The Fallacy of Michigan’s Labor Shortage

When the COVID-19 pandemic began impacting the economic sector and businesses were put in situations where they needed to lay off employees, the response from Washington included extending unemployment benefits to those who needed them. 

Typically, unemployment insurance benefits last for a handful of months, but in many circumstances, they run out and the amount offered to the unemployed worker is a fraction of what they had previously been bringing in. But in response to the pandemic, policies from the White House extended those unemployment benefits and also made the weekly unemployment payment much more generous. 

When labor shortages spiked in spring 2021, it wasn’t due to a lack of able-bodied workers. Instead, people were opting to be more selective about where they worked and under what circumstances they spent their time. 

That this labor shortage was the result of the unemployment benefits paid out by the government is a fallacy, Cunningham said, stating that there’s enough evidence to suggest that the shortage is tied closely to the circumstances around the workplace. 
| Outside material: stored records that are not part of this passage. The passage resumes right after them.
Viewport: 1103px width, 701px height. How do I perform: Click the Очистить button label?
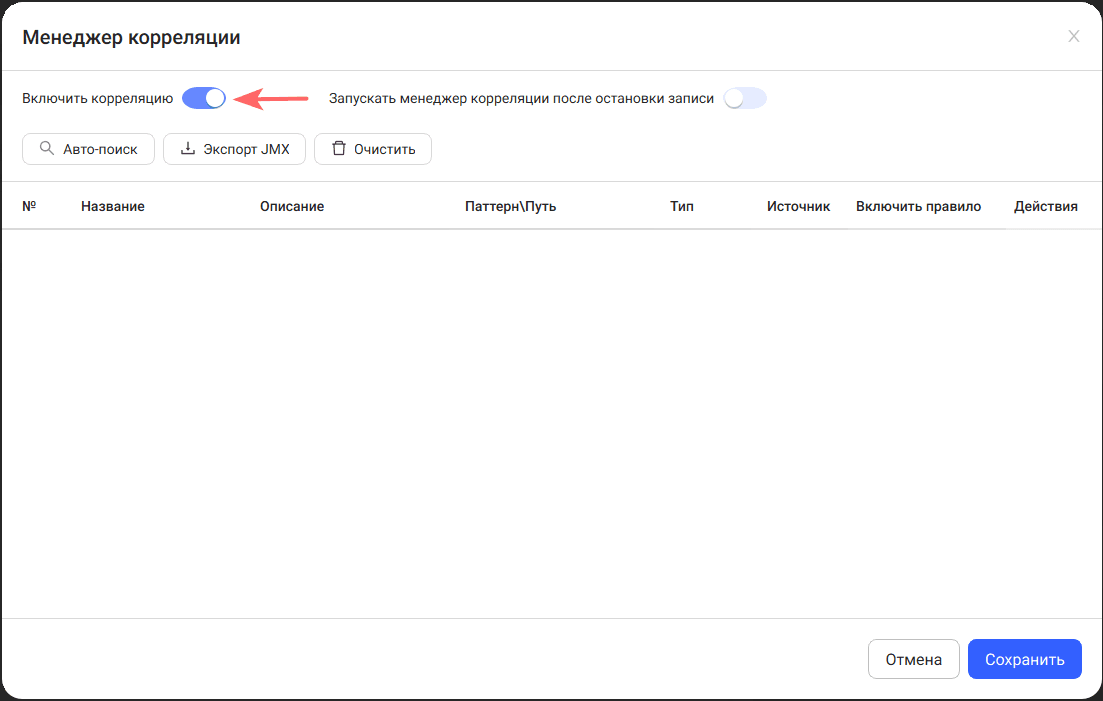pyautogui.click(x=384, y=149)
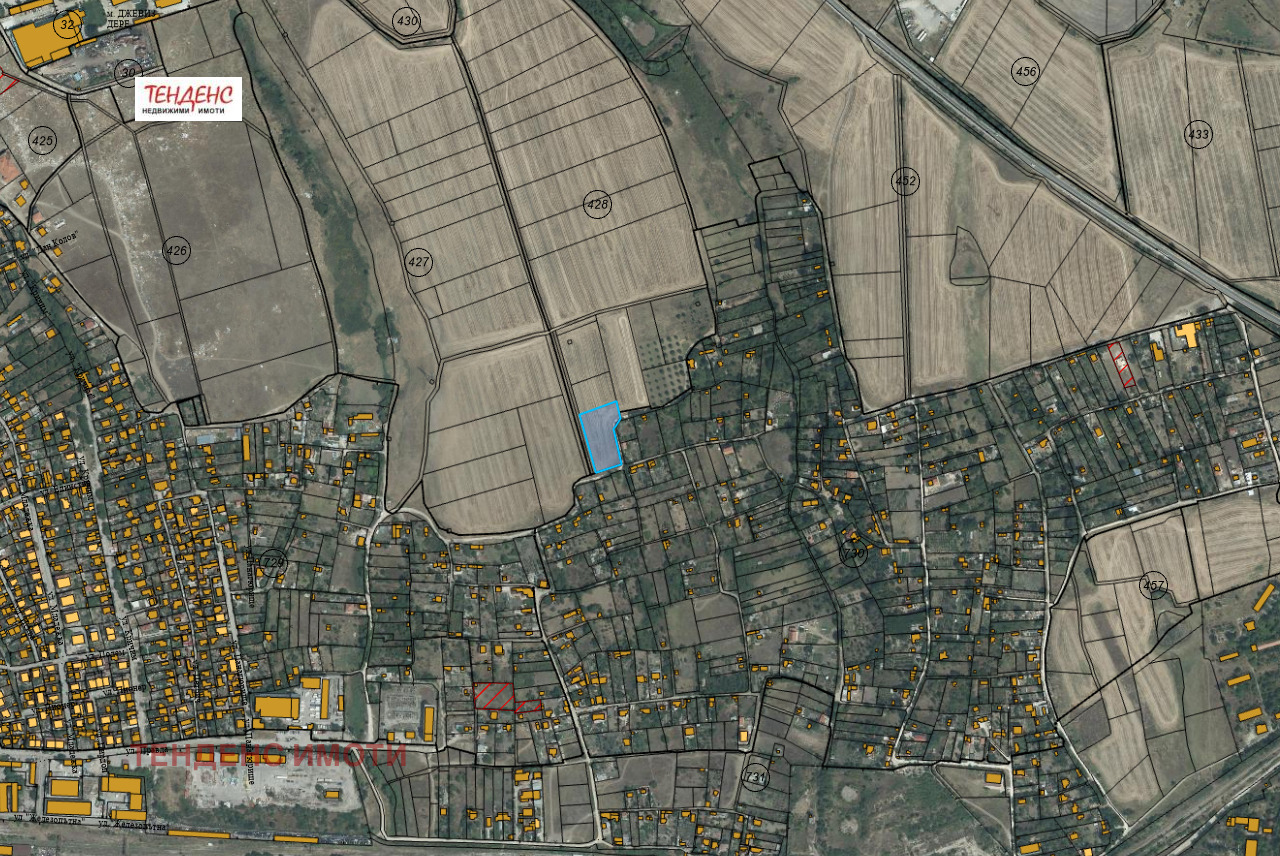Select the blue highlighted parcel

601,438
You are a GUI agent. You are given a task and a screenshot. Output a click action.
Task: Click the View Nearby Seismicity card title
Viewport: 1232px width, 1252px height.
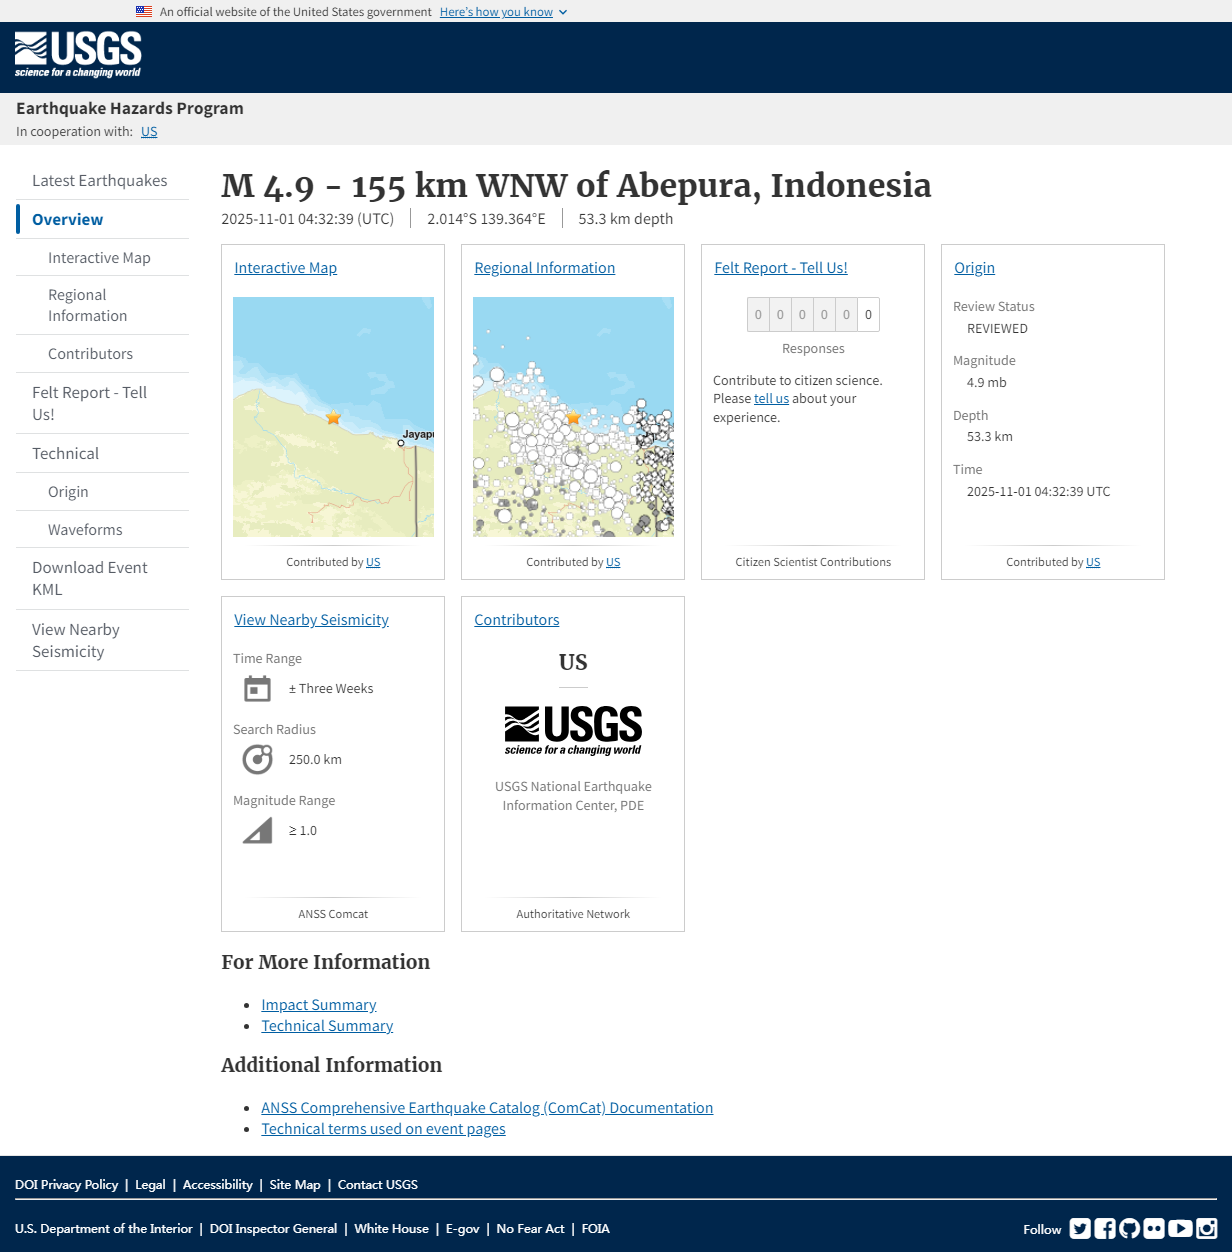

“The data tells us today, that all of those states that reduced their unemployment benefits earlier in the summer, their labor shortages did not disappear at all,” Cunningham said. “People did not go back to work. And so clearly in the sort of internal calculus of, ‘Should I go try to find work in the pandemic or not,’ uncertainty is very important to people.”

The key for changing that trend and having people return to work may be offering an improved workplace, Cunningham said. Part of that is offering more than the bottom line, he said, while another part is offering more flexibility during the pandemic. 

“They have to be sort of about a brand and a mission that is more about diversity, equity, and inclusiveness,” he said. “I hope that once we get through the other side of this pandemic, more employers start to consider that there are other reasons why people might want to work.”